According to a deed posted to the city’s land records database on Oct. 15, Alex Opuszynski’s company Alpha Acquisitions LLC paid Xu’s Nash Street New Haven LLP $480,000 to purchase 127 Henry St.
That’s the exact same amount of money Xu’s company paid to buy that six-unit historic brick row house after winning a foreclosure auction in June.
During a separate but adjacent foreclosure auction on that same day in June, Opuszynski’s company purchased the next-door, nine-unit row house at 139 Henry for $1 million. That means Opuszynski now owns two of the three former University Row Homes properties — with the city’s public housing authority having picked up the third, a nine-unit block at 133 Henry St., for $825,000 during a separate foreclosure auction in July.
“I bought it from [Xu] after he didn’t want to deal with the headache,” Opuszynski told the Independent about 127 Henry.
“I think I gave [Xu] an extra 20 grand,” he added, which would set the cost of his acquisition of 127 Henry at $500,000. The Independent was unable to confirm that exact figure, though a quitclaim deed transferring the property from Xu’s Nash Street New Haven LLP to Opuszynski’s Alpha Acquisitions LLC for $480,000 was entered into the city land records on Oct. 15, as was a $400,000 mortgage taken out by Opuszynski on 127 Henry.
Xu, who was recently fined $18,000 by the Livable City Initiative (LCI) for a series of missed inspections at an Elm Street house that would later be the site of a fatal fire, did not respond to requests for comment for this story.
In separate interviews, Opuszynski and then-Housing Authority Executive Director Karen DuBois-Walton told the Independent that securing their respective properties was a priority. DuBois-Walton told the Independent in October that the housing authority had “replaced all locks with master locks, boarded rear windows to prevent unauthorized access, and initiated repairs to secure safe entry” after finalizing the acquisition of 133 Henry.
The housing authority’s next step was to have an architect survey the units and “draft plans for unit rehabilitation” into “affordable, modern, energy-efficient homes.”
Opuszynski said he’s been securing the stairs, clearing out accumulating piles of garbage, and putting cameras and security lights on his portions of the property. “We can’t do anything procedurally other than that,” he said, because he’s looking to increase the density and is seeking a tax abatement and “zoning relief” in exchange for keeping the properties affordable.
“I could just paint it and spruce it up and put it back out,” said Opuszynski, “but it’s not gonna be 18 units, and it’s not gonna be affordable.

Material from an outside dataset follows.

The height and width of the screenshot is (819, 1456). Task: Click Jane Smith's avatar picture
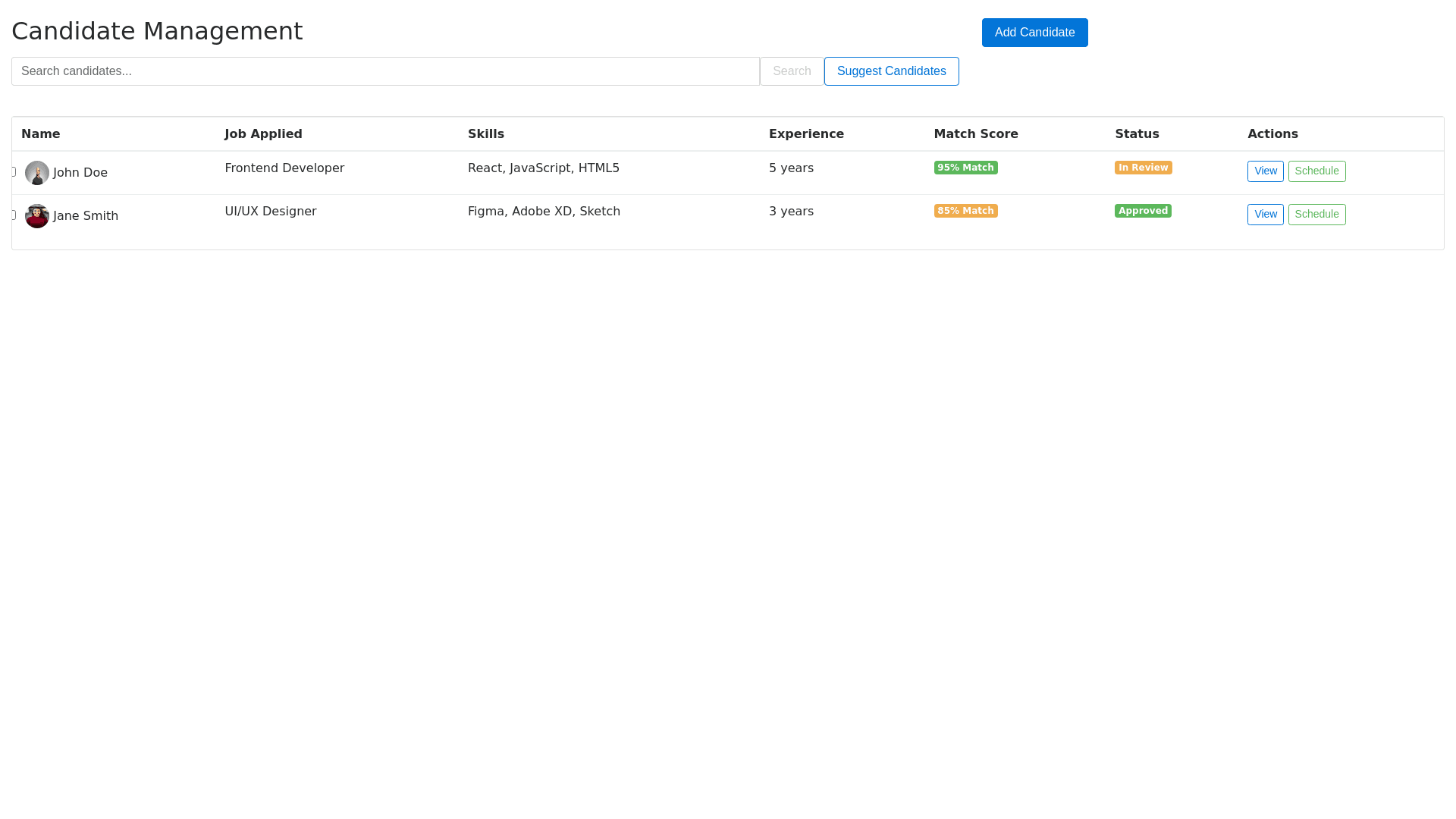click(37, 216)
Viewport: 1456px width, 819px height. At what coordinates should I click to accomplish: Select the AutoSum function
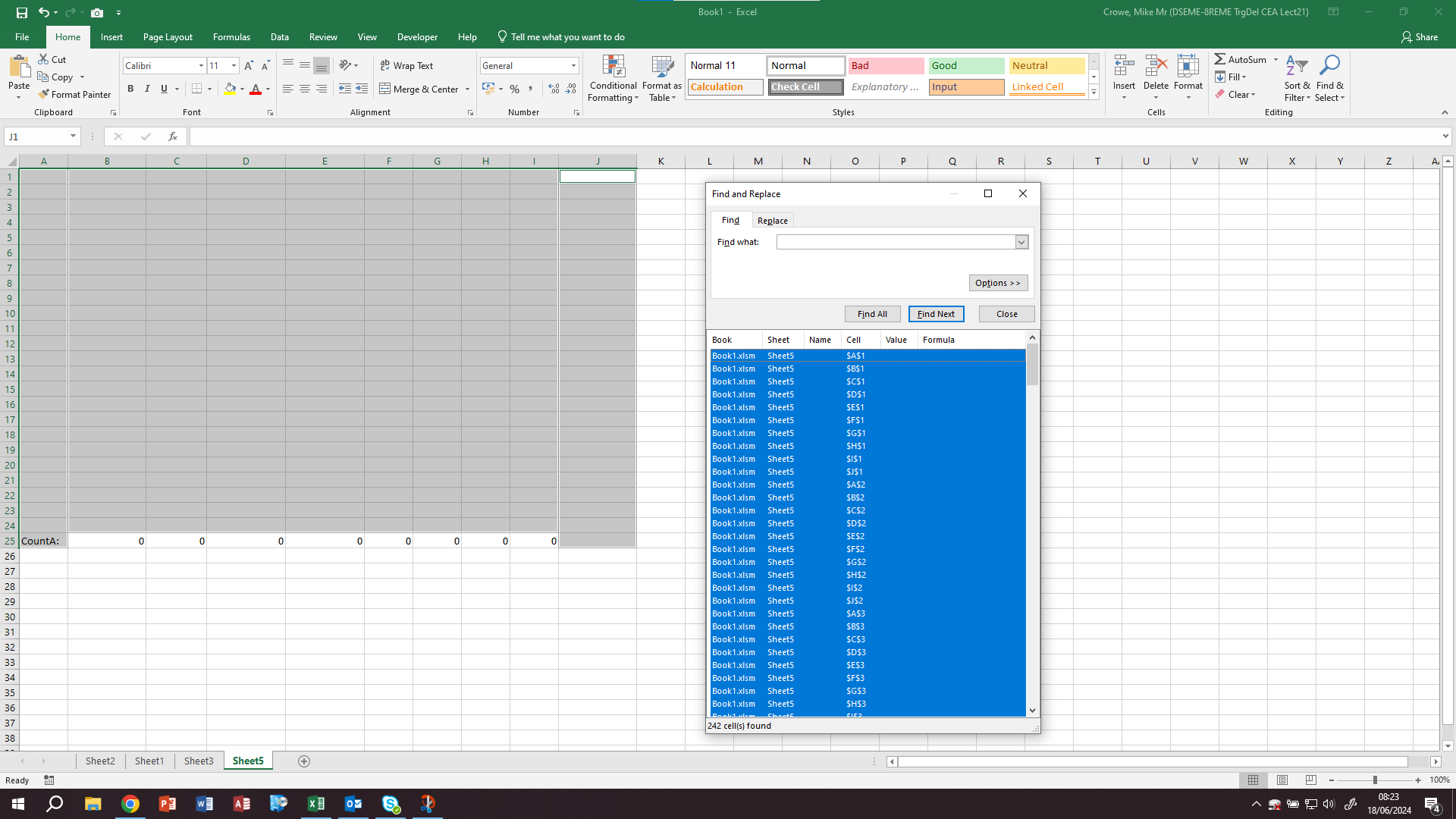(x=1243, y=58)
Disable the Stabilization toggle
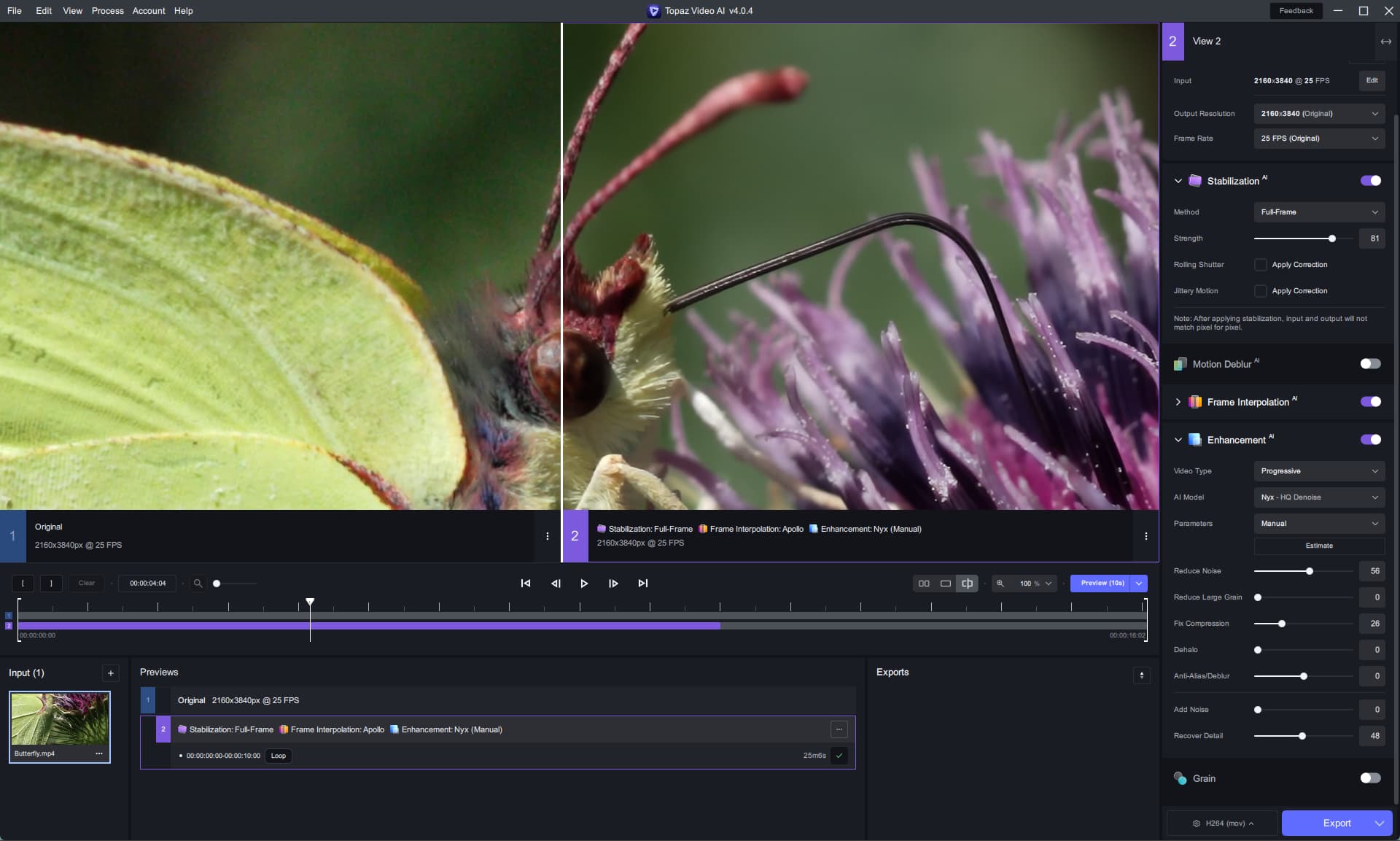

It’s up to the city to work on the negotiations with me on that,” he added.
The city’s Economic Development Administration (EDA) is “in the process of scheduling a meeting with Mr. Opuszynski” to hear about proposed plans, according to a city spokesperson, but any tax abatement would have to wait until after such a meeting, and is subject to approval by the Board of Alders.